In [1]:
import torch
from torch import nn, optim
import torch.nn.functional as F
from torch.utils.data import DataLoader, TensorDataset
import numpy as np
import pandas as pd

from utils import model_selection, model_evaluation, set_device
from cbow import create_dataset, CBoW
from embedding_utils import similarity_matrix, find_N_closest

seed = 265
torch.manual_seed(seed)
device = set_device()

On device cuda.


In [2]:
# List of words contained in the dataset
generated_path = '../generated/'
list_words_train = torch.load(generated_path + 'books_train.pt')
list_words_val = torch.load(  generated_path + 'books_val.pt')
list_words_test = torch.load( generated_path + 'books_test.pt')

# vocab contains the vocabulary found in the data, associating an index to each word
vocab = torch.load( generated_path + 'vocab.pt')
weight = torch.load(generated_path + 'weight.pt')

vocab_size = len(vocab)

print("Total number of words in the dataset:   ", len(list_words_train))
print("Total number of words in the dataset:   ", len(list_words_val))
print("Number of distinct words kept:          ", vocab_size)

Total number of words in the dataset:    2684706
Total number of words in the dataset:    49526
Number of distinct words kept:           1879


In [3]:
def pipeline(
    context_size, embedding_dim, occ_max=np.inf, use_weight=True, use_unk_limit=True,
    black_list=["<unk>", ",", ".", "!", "?", '"'],
    generated_path='../generated/'
):
    """
    Warning: this function relies heavily on global variables and default parameters
    """
    device = set_device()
    
    print("="*59)
    print(
        "Context size  %d  |  Embedding dim  %d  |  occ_max  %s  |  weights %s"
        %(context_size, embedding_dim, str(occ_max), str(use_weight) )
    )
    print(
        "use_unk_limit %s " %(str(use_unk_limit))
    )
    print("Black_list: %s" %" | ".join(black_list))
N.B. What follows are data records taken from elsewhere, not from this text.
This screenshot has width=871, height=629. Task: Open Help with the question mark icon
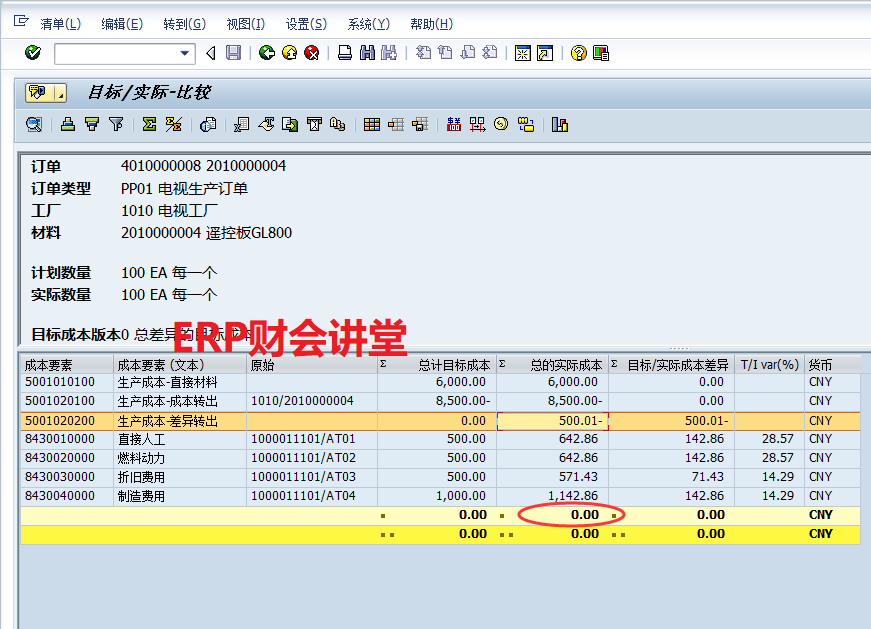[x=578, y=53]
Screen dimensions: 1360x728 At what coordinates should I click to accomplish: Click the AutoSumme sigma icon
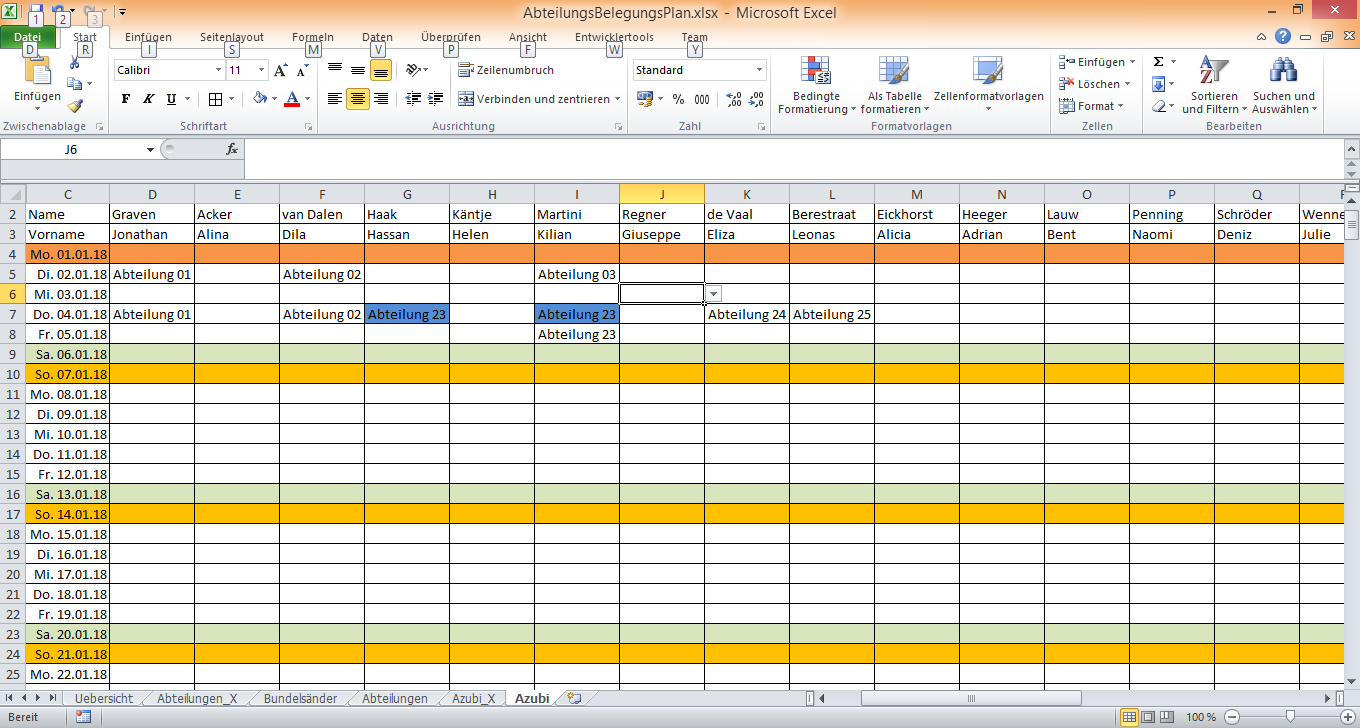point(1157,61)
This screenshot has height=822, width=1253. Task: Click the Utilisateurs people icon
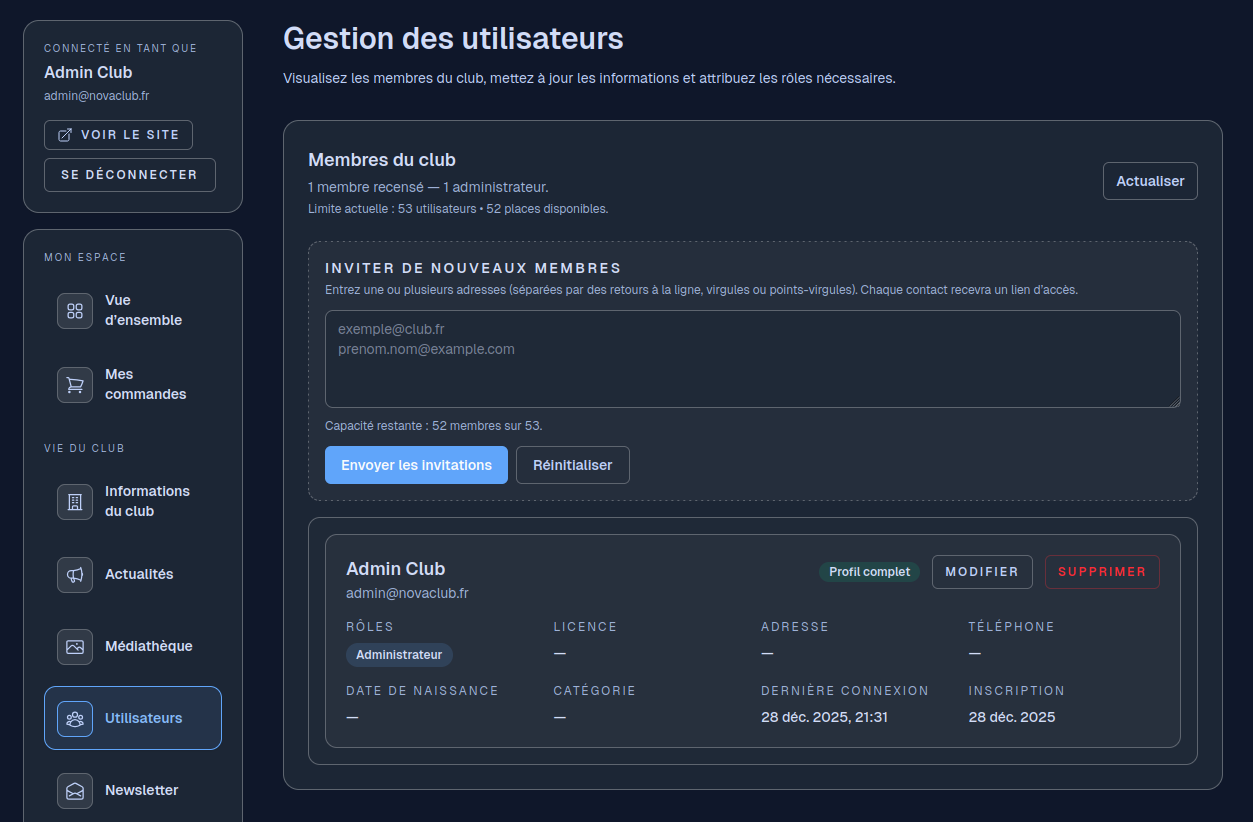(x=75, y=719)
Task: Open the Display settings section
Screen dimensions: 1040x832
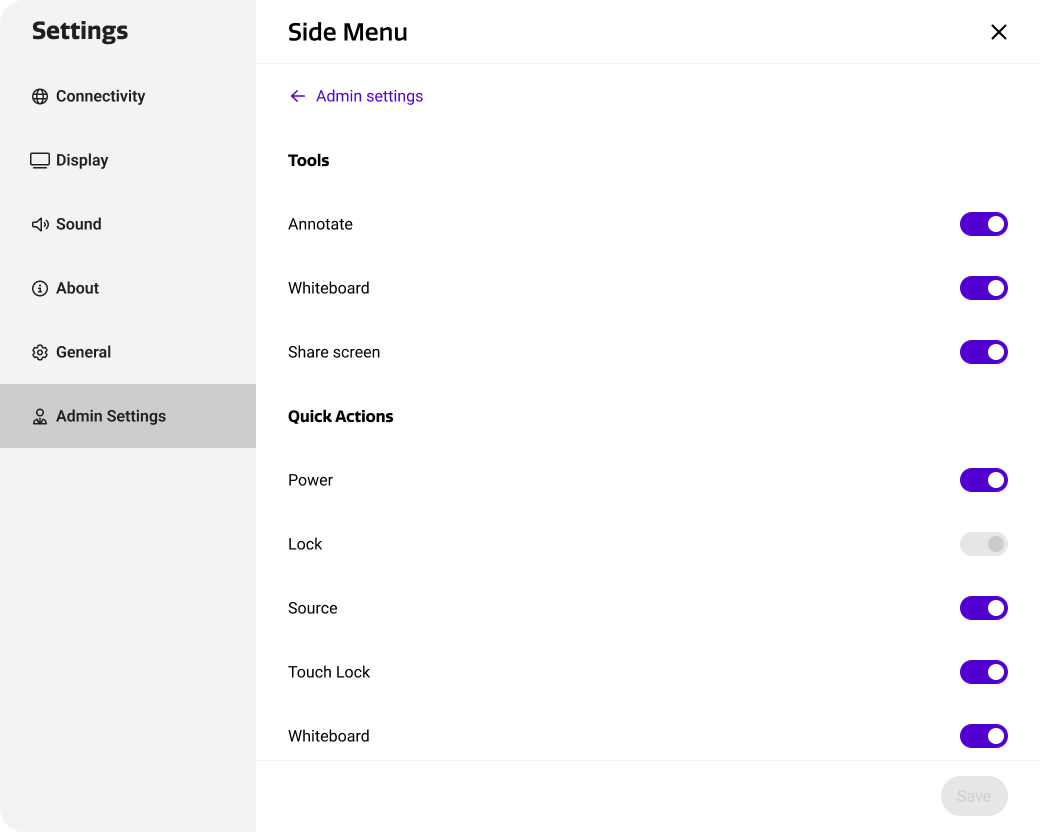Action: pos(82,160)
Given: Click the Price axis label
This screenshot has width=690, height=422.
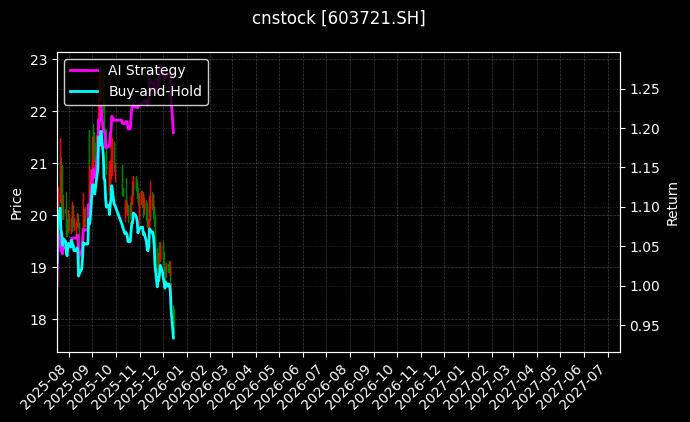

    # -------------- Datasets -------------
    data_train_ngram = create_dataset(list_words_train, vocab, context_size, black_list=black_list, occ_max=occ_max, use_unk_limit=use_unk_limit)
    data_val_ngram = create_dataset(list_words_val,     vocab, context_size, black_list=black_list, occ_max=occ_max, use_unk_limit=use_unk_limit)
    data_test_ngram = create_dataset(list_words_test,   vocab, context_size, black_list=black_list, occ_max=occ_max, use_unk_limit=use_unk_limit)

    print(len(data_train_ngram))
    print(len(data_val_ngram))
    print(len(data_test_ngram))

    train_loader = DataLoader(data_train_ngram, batch_size=batch_size, shuffle=True)
    val_loader = DataLoader(data_val_ngram, batch_size=batch_size, shuffle=True)
    test_loader = DataLoader(data_test_ngram, batch_size=batch_size, shuffle=True)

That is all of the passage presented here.